IRS To Allow Recipients of Ineligible ERC Funds To Pay Them Back at a Discounted Rate

IRS To Allow Recipients of Ineligible ERC Funds To Pay Them Back at a Discounted Rate

The Internal Revenue Service announced a new Voluntary Disclosure Program that gives at employers who received erroneous Employee Retention Credit funds the opportunity pay them back at a discounted rate.

The special program runs through March 22, 2024, and allows businesses to pay back erroneous funds at 80 percent of the claim received. If the IRS paid interest on an ERC claim already paid and the business is taking advantage of this voluntary program, that interest does not have to be repaid.

The Voluntary Disclosure Program “is a limited time offer,” IRS Commissioner Daniel Werfel said during a December 21, 2023, press teleconference.” From discussions we’ve had with taxpayers and tax professionals around the country, we understand that there are many employers eager to correct their error but remain concerned about their ability to payback the portion of the credit that has been lost to promoters that brought them into this mess.”

The 80 percent accounts for fees that a so-called ERC mill may have collected to help a business file an ERC claim that they were ultimately not eligible for and is a reflection that the business may not actually have received the full amount of the claim.

Those who cannot make the payment in full at the time of the application approval will have to option to make installment payments, with penalties and interest applying.

In addition, as part of the application process, program participants must name names.

“Those employers participating in the disclosure program must provide the IRS with the names and details of any advisors who advised or assisted them with their claim,”Werfel said.“This will help with our ongoing efforts to gather information on promoters who created this situation by aggressively pushing people to apply for the credit.”

Any employer who has already received ERC funds they were not entitled to can apply to be a part of the Voluntary Disclosure Program if they meet the following criteria:

  • The employer is not under criminal investigation and has not been notified they are under criminal investigation;
  • The employer is not under an IRS employment tax examination for the tax period in which they’re applying to the Voluntary Disclosure Program;
  • The employer has not received an IRS notice and demand for repayment of part or all of the ERC; and
  • The IRS has not received information from a third party that the taxpayer is not in compliance or had not acquired information directly related to the noncompliance from an enforcement action.

Those wishing to participate in the program will need to fill out Form 15434 , Application for Employee Retention Credit Voluntary Disclosure Program. Application forms must be submitted electronically through the IRS Document Upload Tool.

Employers that outsource their payroll who want to apply to the program must apply through their third-party payroll administrator.

Werfel said it was too early to estimate how much money the IRS expects to collect from this voluntary program.

The program is part of an ongoing campaign by the agency to combat ERC mills that, due to aggressive marketing, may have misled businesses to file for and receive ERC funds, meant to help companies during the COVID-19 pandemic, that they may not have been eligible for.

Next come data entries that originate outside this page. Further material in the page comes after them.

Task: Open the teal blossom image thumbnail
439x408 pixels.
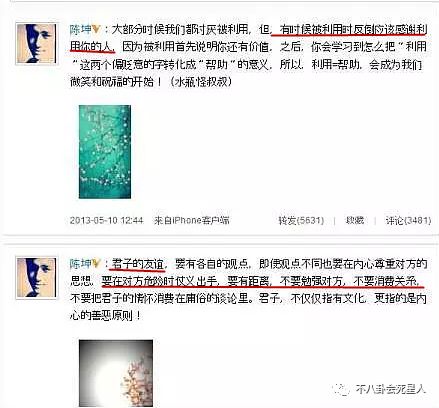Action: (105, 152)
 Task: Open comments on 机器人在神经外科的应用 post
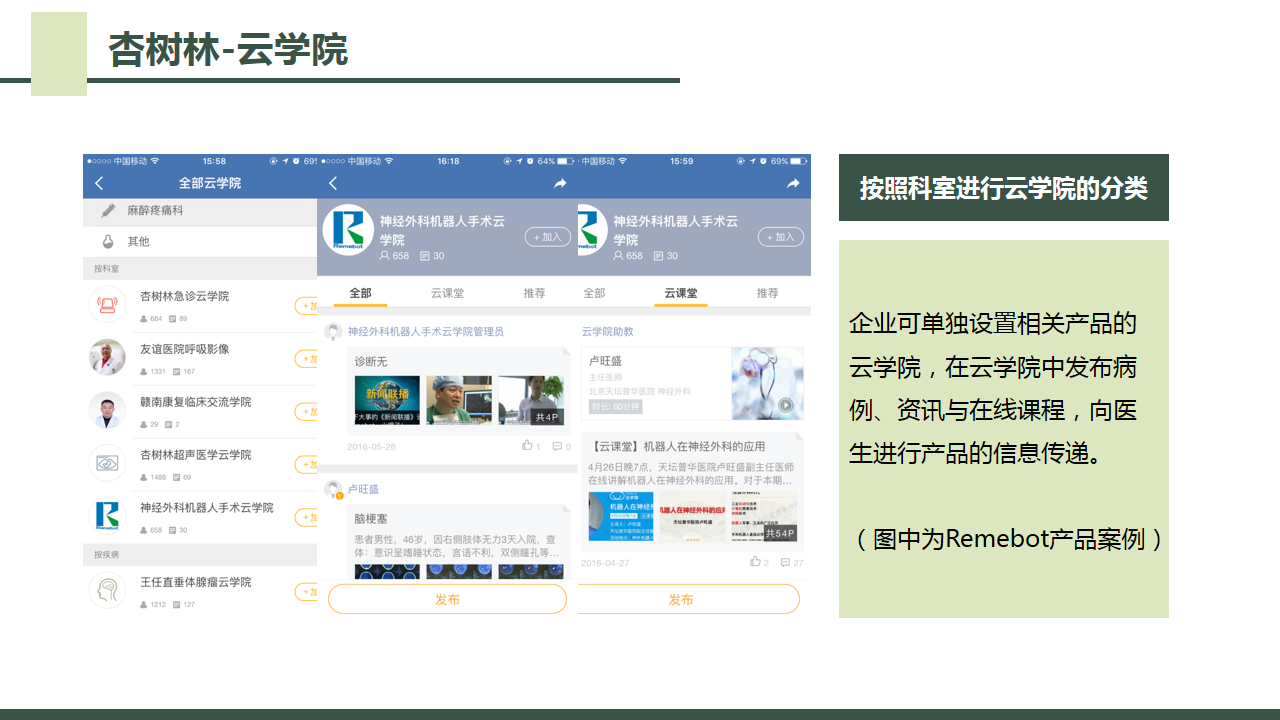(x=786, y=562)
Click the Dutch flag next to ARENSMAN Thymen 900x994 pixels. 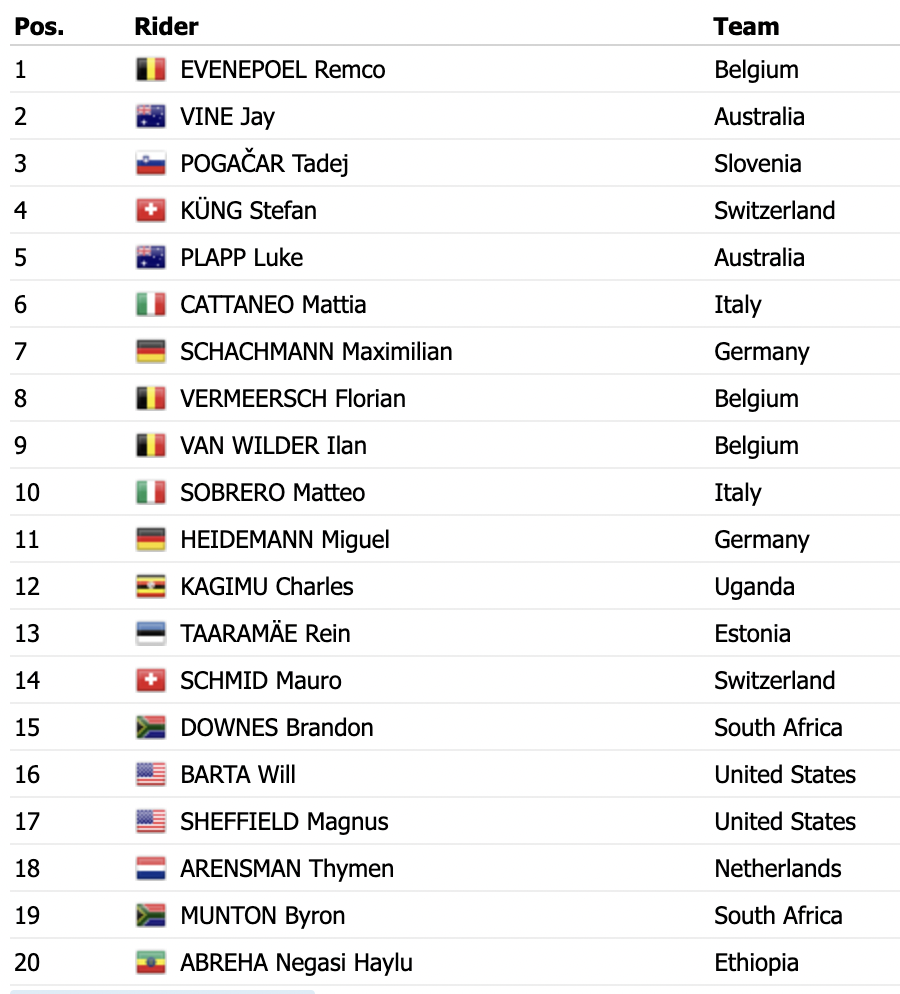pos(151,868)
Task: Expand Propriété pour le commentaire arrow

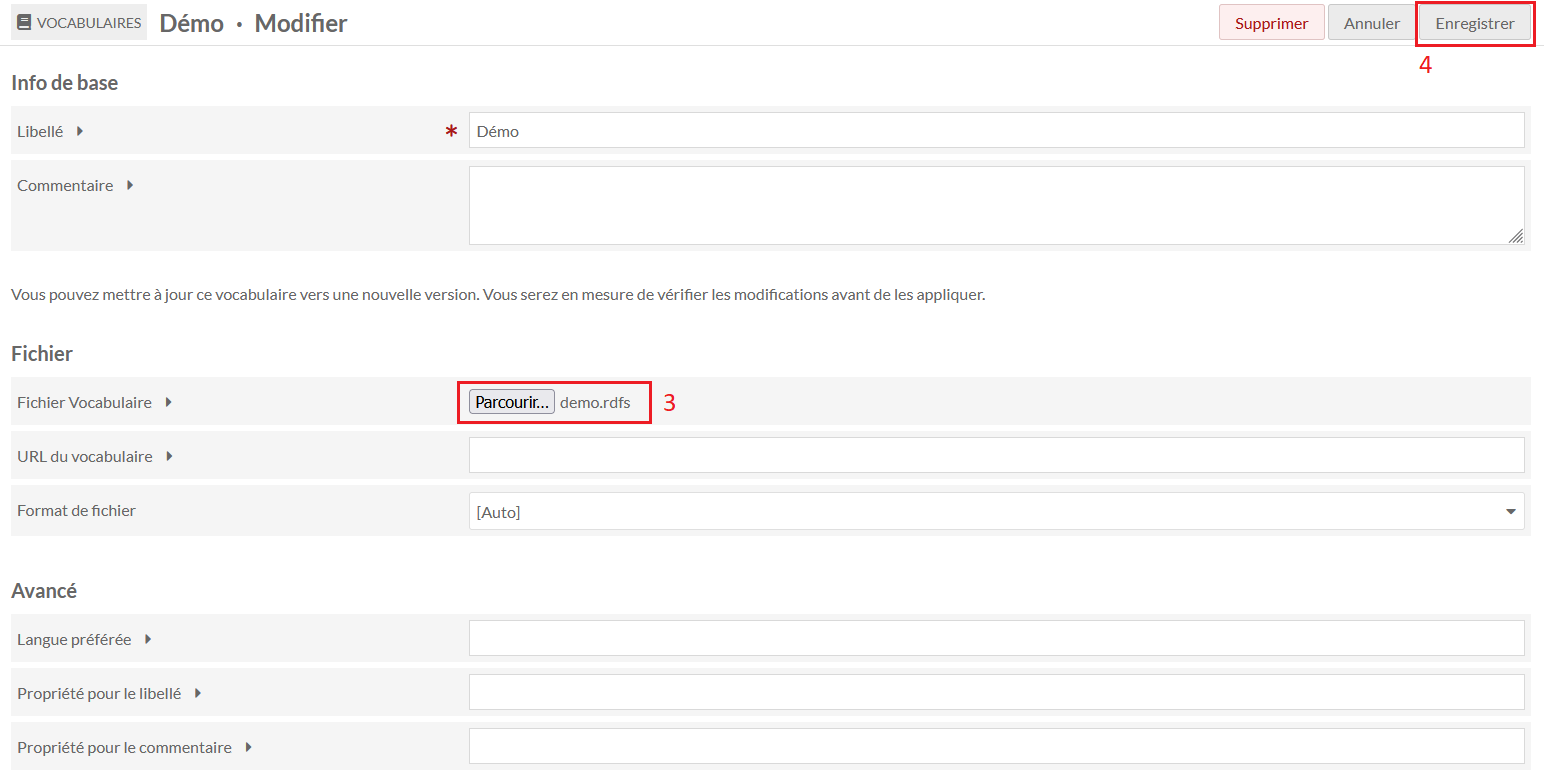Action: pyautogui.click(x=248, y=747)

This program builds upon a current program that allows companies to withdraw potentially ineligible claims that have yet to be processed. Werfel said that there has already been $100 million in ERC claims withdrawn by employers under this program. He added that there is still time to withdraw claims that have not been processed yet if employers review the rules and determine that their claim is ineligible for ERC funds.

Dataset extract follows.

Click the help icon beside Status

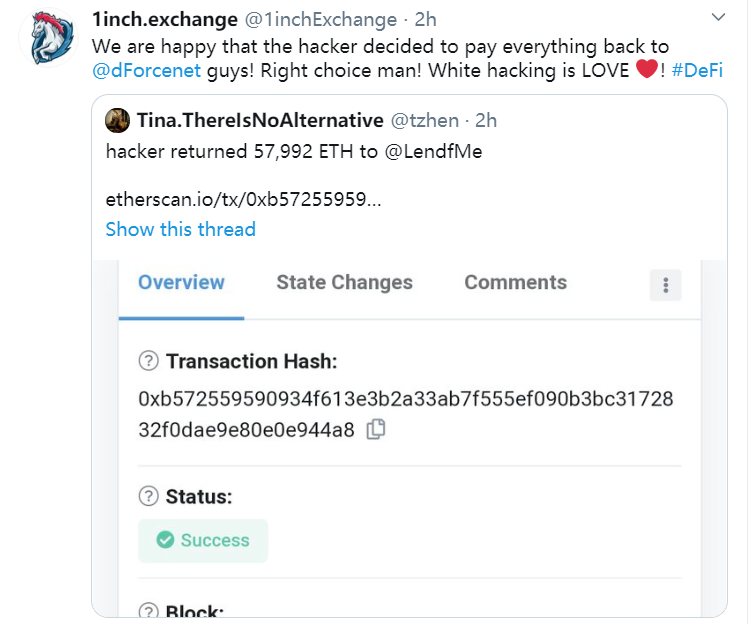[x=149, y=496]
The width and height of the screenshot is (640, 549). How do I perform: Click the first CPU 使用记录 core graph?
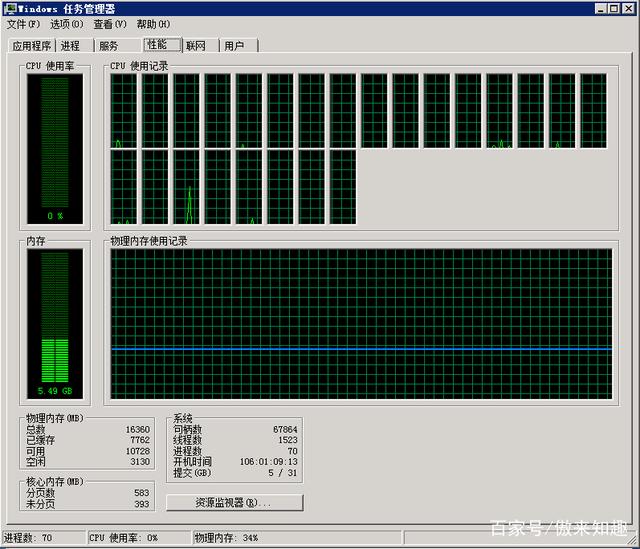[123, 110]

The IRS has also halted processing of new claims as it more thoroughly examines claims already received to validate their eligibility after there was a spike in claims filed due to ERC mills encouraging businesses to file claims even though they might not be eligible for them.

As part of the more thorough review of current claims received, the IRS said it has mailed out more 20,000 denial letters to ERC claims earlier this month. Additionally, the agency has thousands of audits under way. The criminal investigations teams also have more than 300 investigations underway involving nearly $3 billion in ERC funds, Werfel said, adding that up to 20,000 addition letters are being readied that have identified erroneous or excessive ERC payments covering tax year 2020, with more planned for the following tax year. A recipient of one of these letters would not be eligible for the Voluntary Disclosure Program.